Work to be completed: Write out each line of the entries below that holds the word "logo".

- - - -

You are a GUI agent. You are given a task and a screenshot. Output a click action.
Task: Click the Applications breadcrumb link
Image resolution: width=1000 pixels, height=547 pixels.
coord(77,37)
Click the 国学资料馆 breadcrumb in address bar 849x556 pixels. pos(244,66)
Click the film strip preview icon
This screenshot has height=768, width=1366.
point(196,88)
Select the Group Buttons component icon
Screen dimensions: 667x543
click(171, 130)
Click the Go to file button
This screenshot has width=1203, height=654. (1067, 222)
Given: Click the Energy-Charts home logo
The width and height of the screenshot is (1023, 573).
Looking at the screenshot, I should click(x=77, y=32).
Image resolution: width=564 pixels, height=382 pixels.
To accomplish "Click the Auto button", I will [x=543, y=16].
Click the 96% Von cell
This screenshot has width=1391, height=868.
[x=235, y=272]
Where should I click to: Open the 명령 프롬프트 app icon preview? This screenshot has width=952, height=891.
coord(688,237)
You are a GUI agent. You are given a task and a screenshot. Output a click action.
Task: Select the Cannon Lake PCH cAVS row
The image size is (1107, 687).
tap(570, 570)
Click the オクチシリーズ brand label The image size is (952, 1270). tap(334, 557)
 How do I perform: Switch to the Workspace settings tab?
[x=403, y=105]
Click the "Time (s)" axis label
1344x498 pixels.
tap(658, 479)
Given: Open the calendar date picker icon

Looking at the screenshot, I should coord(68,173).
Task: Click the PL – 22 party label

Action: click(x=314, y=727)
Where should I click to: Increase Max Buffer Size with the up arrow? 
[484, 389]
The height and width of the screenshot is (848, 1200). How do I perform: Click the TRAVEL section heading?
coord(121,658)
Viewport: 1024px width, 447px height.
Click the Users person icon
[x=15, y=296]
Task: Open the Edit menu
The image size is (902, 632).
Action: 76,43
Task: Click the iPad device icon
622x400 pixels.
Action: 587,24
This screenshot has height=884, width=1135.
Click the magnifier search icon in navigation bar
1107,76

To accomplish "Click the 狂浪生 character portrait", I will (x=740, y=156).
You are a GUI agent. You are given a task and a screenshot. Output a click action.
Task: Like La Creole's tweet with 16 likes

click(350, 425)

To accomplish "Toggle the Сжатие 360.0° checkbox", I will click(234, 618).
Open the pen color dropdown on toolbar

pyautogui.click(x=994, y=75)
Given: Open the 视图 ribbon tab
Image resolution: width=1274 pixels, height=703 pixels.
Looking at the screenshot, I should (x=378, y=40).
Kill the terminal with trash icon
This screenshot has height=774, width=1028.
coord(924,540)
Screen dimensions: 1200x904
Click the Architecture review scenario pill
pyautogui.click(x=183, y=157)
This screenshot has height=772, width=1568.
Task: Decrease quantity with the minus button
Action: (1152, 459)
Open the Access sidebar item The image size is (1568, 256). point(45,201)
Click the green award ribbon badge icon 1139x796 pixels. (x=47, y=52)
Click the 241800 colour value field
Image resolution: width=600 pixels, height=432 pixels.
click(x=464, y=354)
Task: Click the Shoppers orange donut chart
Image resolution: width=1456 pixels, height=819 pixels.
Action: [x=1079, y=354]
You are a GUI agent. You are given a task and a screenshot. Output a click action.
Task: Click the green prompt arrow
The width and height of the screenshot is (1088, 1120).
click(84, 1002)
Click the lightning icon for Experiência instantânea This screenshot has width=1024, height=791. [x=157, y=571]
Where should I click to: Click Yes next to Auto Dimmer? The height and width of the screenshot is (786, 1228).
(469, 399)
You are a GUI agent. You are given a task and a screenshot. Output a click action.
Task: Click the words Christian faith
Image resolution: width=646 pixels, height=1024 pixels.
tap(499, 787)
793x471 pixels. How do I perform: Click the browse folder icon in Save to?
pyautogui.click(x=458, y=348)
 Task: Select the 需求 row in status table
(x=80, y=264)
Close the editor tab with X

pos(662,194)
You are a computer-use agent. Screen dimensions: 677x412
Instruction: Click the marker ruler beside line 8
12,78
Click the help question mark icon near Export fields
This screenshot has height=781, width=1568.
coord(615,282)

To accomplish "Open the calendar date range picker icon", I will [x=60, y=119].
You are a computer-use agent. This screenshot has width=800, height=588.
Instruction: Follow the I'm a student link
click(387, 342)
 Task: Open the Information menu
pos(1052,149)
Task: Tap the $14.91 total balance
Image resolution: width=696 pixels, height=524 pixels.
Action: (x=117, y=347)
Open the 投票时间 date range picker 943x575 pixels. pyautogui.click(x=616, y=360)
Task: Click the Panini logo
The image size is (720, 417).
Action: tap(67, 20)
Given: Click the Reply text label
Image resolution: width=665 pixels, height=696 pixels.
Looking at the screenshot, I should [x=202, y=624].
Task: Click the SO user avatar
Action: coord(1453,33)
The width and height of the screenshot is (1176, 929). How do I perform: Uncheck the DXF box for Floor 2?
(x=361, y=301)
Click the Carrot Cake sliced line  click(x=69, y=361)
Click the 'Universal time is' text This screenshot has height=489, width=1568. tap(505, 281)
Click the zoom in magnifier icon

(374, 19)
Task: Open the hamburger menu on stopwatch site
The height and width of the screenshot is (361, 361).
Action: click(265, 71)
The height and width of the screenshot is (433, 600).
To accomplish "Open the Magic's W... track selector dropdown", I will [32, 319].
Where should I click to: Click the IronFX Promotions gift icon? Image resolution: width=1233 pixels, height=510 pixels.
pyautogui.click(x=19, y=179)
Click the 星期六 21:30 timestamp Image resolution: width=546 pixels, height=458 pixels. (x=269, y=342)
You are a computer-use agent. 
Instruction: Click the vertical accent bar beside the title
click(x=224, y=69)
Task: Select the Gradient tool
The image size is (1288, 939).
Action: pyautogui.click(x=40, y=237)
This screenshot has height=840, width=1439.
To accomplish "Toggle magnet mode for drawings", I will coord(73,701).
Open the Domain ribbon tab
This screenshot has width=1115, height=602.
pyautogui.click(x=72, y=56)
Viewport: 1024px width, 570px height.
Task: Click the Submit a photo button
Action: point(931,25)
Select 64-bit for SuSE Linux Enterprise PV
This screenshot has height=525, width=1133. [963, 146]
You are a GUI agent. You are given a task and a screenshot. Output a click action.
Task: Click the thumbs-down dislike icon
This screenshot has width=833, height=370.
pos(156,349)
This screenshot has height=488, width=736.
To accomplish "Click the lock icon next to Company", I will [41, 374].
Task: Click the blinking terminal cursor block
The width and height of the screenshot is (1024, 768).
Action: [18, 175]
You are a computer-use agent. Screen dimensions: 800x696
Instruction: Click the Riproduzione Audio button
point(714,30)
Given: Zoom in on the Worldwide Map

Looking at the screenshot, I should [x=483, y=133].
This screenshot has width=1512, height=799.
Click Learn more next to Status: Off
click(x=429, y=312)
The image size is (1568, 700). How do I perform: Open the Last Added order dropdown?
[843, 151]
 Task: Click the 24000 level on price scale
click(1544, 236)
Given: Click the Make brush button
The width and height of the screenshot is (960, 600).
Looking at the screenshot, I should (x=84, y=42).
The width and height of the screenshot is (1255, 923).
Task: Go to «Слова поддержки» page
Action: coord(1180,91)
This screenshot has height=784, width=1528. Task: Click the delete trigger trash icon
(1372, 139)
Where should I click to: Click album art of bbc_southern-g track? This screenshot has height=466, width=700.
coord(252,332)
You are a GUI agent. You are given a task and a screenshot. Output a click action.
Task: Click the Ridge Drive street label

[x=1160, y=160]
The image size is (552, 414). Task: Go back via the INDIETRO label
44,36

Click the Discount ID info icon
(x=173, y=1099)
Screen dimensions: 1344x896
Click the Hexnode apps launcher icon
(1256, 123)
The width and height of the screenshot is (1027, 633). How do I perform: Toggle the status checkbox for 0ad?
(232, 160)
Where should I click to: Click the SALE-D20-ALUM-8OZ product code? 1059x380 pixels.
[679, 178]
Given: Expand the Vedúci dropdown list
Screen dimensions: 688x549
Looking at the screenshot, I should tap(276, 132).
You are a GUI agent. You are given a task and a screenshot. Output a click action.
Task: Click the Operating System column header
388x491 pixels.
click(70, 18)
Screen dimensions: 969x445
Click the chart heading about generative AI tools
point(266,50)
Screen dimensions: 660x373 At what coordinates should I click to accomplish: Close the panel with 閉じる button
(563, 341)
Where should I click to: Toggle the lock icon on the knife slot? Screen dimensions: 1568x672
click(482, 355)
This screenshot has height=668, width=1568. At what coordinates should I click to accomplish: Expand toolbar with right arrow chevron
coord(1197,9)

- - - -

Expected answer:
Given: Click the Energy-Charts home logo
Task: Click the Panini logo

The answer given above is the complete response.